> _Required action_
All of the data below is to be copied exactly.

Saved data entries

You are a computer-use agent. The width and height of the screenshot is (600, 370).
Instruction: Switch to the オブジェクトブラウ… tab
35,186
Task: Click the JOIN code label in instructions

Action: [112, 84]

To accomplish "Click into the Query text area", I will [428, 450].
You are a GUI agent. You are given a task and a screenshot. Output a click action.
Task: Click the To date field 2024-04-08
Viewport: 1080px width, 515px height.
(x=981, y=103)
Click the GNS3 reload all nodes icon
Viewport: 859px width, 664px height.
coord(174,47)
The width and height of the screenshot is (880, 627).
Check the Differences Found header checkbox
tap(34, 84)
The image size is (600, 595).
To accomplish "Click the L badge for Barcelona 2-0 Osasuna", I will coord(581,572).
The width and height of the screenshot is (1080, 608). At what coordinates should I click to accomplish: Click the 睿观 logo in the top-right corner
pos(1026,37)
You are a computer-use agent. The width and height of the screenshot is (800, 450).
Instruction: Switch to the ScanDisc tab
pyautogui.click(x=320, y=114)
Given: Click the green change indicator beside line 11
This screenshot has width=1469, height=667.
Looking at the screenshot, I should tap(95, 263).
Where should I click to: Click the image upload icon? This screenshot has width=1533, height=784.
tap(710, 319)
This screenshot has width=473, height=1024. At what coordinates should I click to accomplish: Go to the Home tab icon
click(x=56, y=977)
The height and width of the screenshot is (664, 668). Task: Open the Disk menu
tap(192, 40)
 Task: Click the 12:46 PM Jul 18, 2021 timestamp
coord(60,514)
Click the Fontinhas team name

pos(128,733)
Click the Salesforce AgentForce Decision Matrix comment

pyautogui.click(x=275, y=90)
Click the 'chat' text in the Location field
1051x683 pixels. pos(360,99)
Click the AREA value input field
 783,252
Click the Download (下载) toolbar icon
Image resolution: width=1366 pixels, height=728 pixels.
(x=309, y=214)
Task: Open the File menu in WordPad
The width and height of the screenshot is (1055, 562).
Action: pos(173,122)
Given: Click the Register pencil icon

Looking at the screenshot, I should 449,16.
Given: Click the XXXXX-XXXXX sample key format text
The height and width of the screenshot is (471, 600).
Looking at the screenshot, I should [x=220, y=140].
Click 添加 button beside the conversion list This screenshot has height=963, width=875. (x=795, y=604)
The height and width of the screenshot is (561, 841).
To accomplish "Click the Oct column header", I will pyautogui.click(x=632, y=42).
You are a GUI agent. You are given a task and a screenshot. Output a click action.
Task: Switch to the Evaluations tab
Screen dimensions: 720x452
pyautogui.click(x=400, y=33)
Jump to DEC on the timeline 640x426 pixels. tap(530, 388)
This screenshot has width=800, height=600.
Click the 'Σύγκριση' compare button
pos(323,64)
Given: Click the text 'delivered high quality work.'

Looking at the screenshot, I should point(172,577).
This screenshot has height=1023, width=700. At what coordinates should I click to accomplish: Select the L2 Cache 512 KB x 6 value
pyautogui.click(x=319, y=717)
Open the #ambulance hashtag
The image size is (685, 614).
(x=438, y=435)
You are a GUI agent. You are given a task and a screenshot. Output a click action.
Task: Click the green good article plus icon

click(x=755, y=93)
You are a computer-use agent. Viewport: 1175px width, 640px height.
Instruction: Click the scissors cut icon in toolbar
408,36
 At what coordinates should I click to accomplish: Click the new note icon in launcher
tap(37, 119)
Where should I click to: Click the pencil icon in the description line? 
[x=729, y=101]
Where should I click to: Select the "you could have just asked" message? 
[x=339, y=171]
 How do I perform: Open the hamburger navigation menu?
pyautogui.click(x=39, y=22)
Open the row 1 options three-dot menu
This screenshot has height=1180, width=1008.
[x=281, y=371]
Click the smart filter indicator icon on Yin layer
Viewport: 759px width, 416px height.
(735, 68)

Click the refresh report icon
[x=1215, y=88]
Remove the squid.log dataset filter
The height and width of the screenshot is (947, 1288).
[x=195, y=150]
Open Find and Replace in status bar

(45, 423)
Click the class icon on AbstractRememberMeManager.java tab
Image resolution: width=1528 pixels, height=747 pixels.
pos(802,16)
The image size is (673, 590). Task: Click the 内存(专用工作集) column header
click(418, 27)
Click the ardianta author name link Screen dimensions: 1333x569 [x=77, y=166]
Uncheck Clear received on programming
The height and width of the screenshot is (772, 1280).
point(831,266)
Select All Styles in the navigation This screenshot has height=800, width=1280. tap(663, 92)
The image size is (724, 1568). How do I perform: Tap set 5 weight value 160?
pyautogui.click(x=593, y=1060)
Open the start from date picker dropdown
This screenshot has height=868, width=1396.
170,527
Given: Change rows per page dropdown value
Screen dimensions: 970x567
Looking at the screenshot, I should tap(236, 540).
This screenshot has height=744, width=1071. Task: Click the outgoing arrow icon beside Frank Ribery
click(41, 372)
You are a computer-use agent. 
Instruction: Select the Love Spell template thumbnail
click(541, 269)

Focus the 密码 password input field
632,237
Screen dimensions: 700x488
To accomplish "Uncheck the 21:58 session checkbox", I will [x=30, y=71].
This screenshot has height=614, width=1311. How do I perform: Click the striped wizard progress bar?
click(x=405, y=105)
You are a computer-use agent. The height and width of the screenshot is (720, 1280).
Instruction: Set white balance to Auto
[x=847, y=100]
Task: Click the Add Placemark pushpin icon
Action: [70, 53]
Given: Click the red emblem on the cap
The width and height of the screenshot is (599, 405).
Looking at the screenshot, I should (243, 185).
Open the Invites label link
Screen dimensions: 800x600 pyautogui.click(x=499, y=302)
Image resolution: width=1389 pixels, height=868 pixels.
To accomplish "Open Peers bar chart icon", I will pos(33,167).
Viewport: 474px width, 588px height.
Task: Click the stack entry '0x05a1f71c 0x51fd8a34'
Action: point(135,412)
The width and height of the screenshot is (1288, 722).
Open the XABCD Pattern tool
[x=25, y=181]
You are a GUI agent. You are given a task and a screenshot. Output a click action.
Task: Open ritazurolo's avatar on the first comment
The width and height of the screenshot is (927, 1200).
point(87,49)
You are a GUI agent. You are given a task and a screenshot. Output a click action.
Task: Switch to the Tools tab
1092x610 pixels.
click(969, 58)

> _Solution to this exercise_
You are a computer-use agent. The width and height of the screenshot is (600, 370).
Instruction: Switch to the オブジェクトブラウ… tab
35,186
Task: Click the JOIN code label in instructions

Action: [112, 84]

To accomplish "Click into the Query text area", I will [428, 450].
You are a GUI agent. You are given a task and a screenshot. Output a click action.
Task: Click the To date field 2024-04-08
Viewport: 1080px width, 515px height.
(x=981, y=103)
Click the GNS3 reload all nodes icon
Viewport: 859px width, 664px height.
coord(174,47)
The width and height of the screenshot is (880, 627).
Check the Differences Found header checkbox
tap(34, 84)
The image size is (600, 595).
To accomplish "Click the L badge for Barcelona 2-0 Osasuna", I will coord(581,572).
The width and height of the screenshot is (1080, 608). At what coordinates should I click to accomplish: Click the 睿观 logo in the top-right corner
pos(1026,37)
You are a computer-use agent. The width and height of the screenshot is (800, 450).
Instruction: Switch to the ScanDisc tab
pyautogui.click(x=320, y=114)
Given: Click the green change indicator beside line 11
This screenshot has width=1469, height=667.
Looking at the screenshot, I should tap(95, 263).
Where should I click to: Click the image upload icon? This screenshot has width=1533, height=784.
tap(710, 319)
This screenshot has width=473, height=1024. At what coordinates should I click to accomplish: Go to the Home tab icon
click(x=56, y=977)
The height and width of the screenshot is (664, 668). Task: Open the Disk menu
tap(192, 40)
 Task: Click the 12:46 PM Jul 18, 2021 timestamp
coord(60,514)
Click the Fontinhas team name

pos(128,733)
Click the Salesforce AgentForce Decision Matrix comment

pyautogui.click(x=275, y=90)
Click the 'chat' text in the Location field
1051x683 pixels. pos(360,99)
Click the AREA value input field
 783,252
Click the Download (下载) toolbar icon
Image resolution: width=1366 pixels, height=728 pixels.
(x=309, y=214)
Task: Open the File menu in WordPad
The width and height of the screenshot is (1055, 562).
Action: pos(173,122)
Given: Click the Register pencil icon

Looking at the screenshot, I should 449,16.
Given: Click the XXXXX-XXXXX sample key format text
The height and width of the screenshot is (471, 600).
Looking at the screenshot, I should [x=220, y=140].
Click 添加 button beside the conversion list This screenshot has height=963, width=875. (x=795, y=604)
The height and width of the screenshot is (561, 841).
To accomplish "Click the Oct column header", I will pyautogui.click(x=632, y=42).
You are a GUI agent. You are given a task and a screenshot. Output a click action.
Task: Switch to the Evaluations tab
Screen dimensions: 720x452
pyautogui.click(x=400, y=33)
Jump to DEC on the timeline 640x426 pixels. tap(530, 388)
This screenshot has width=800, height=600.
Click the 'Σύγκριση' compare button
pos(323,64)
Given: Click the text 'delivered high quality work.'

Looking at the screenshot, I should point(172,577).
This screenshot has height=1023, width=700. At what coordinates should I click to accomplish: Select the L2 Cache 512 KB x 6 value
pyautogui.click(x=319, y=717)
Open the #ambulance hashtag
The image size is (685, 614).
(x=438, y=435)
You are a GUI agent. You are given a task and a screenshot. Output a click action.
Task: Click the green good article plus icon

click(x=755, y=93)
You are a computer-use agent. Viewport: 1175px width, 640px height.
Instruction: Click the scissors cut icon in toolbar
408,36
 At what coordinates should I click to accomplish: Click the new note icon in launcher
tap(37, 119)
Where should I click to: Click the pencil icon in the description line? 
[x=729, y=101]
Where should I click to: Select the "you could have just asked" message? 
[x=339, y=171]
 How do I perform: Open the hamburger navigation menu?
pyautogui.click(x=39, y=22)
Open the row 1 options three-dot menu
This screenshot has height=1180, width=1008.
[x=281, y=371]
Click the smart filter indicator icon on Yin layer
Viewport: 759px width, 416px height.
(735, 68)

Click the refresh report icon
[x=1215, y=88]
Remove the squid.log dataset filter
The height and width of the screenshot is (947, 1288).
[x=195, y=150]
Open Find and Replace in status bar

(45, 423)
Click the class icon on AbstractRememberMeManager.java tab
Image resolution: width=1528 pixels, height=747 pixels.
pos(802,16)
The image size is (673, 590). Task: Click the 内存(专用工作集) column header
click(418, 27)
Click the ardianta author name link Screen dimensions: 1333x569 [x=77, y=166]
Uncheck Clear received on programming
The height and width of the screenshot is (772, 1280).
point(831,266)
Select All Styles in the navigation This screenshot has height=800, width=1280. tap(663, 92)
The image size is (724, 1568). How do I perform: Tap set 5 weight value 160?
pyautogui.click(x=593, y=1060)
Open the start from date picker dropdown
This screenshot has height=868, width=1396.
170,527
Given: Change rows per page dropdown value
Screen dimensions: 970x567
Looking at the screenshot, I should tap(236, 540).
This screenshot has height=744, width=1071. Task: Click the outgoing arrow icon beside Frank Ribery
click(41, 372)
You are a computer-use agent. 
Instruction: Select the Love Spell template thumbnail
click(541, 269)

Focus the 密码 password input field
632,237
Screen dimensions: 700x488
To accomplish "Uncheck the 21:58 session checkbox", I will [x=30, y=71].
This screenshot has height=614, width=1311. How do I perform: Click the striped wizard progress bar?
click(x=405, y=105)
You are a computer-use agent. The height and width of the screenshot is (720, 1280).
Instruction: Set white balance to Auto
[x=847, y=100]
Task: Click the Add Placemark pushpin icon
Action: [70, 53]
Given: Click the red emblem on the cap
The width and height of the screenshot is (599, 405).
Looking at the screenshot, I should (243, 185).
Open the Invites label link
Screen dimensions: 800x600 pyautogui.click(x=499, y=302)
Image resolution: width=1389 pixels, height=868 pixels.
To accomplish "Open Peers bar chart icon", I will pos(33,167).
Viewport: 474px width, 588px height.
Task: Click the stack entry '0x05a1f71c 0x51fd8a34'
Action: point(135,412)
The width and height of the screenshot is (1288, 722).
Open the XABCD Pattern tool
[x=25, y=181]
You are a GUI agent. You are given a task and a screenshot. Output a click action.
Task: Open ritazurolo's avatar on the first comment
The width and height of the screenshot is (927, 1200).
point(87,49)
You are a GUI agent. You are given a task and a screenshot. Output a click action.
Task: Switch to the Tools tab
1092x610 pixels.
click(969, 58)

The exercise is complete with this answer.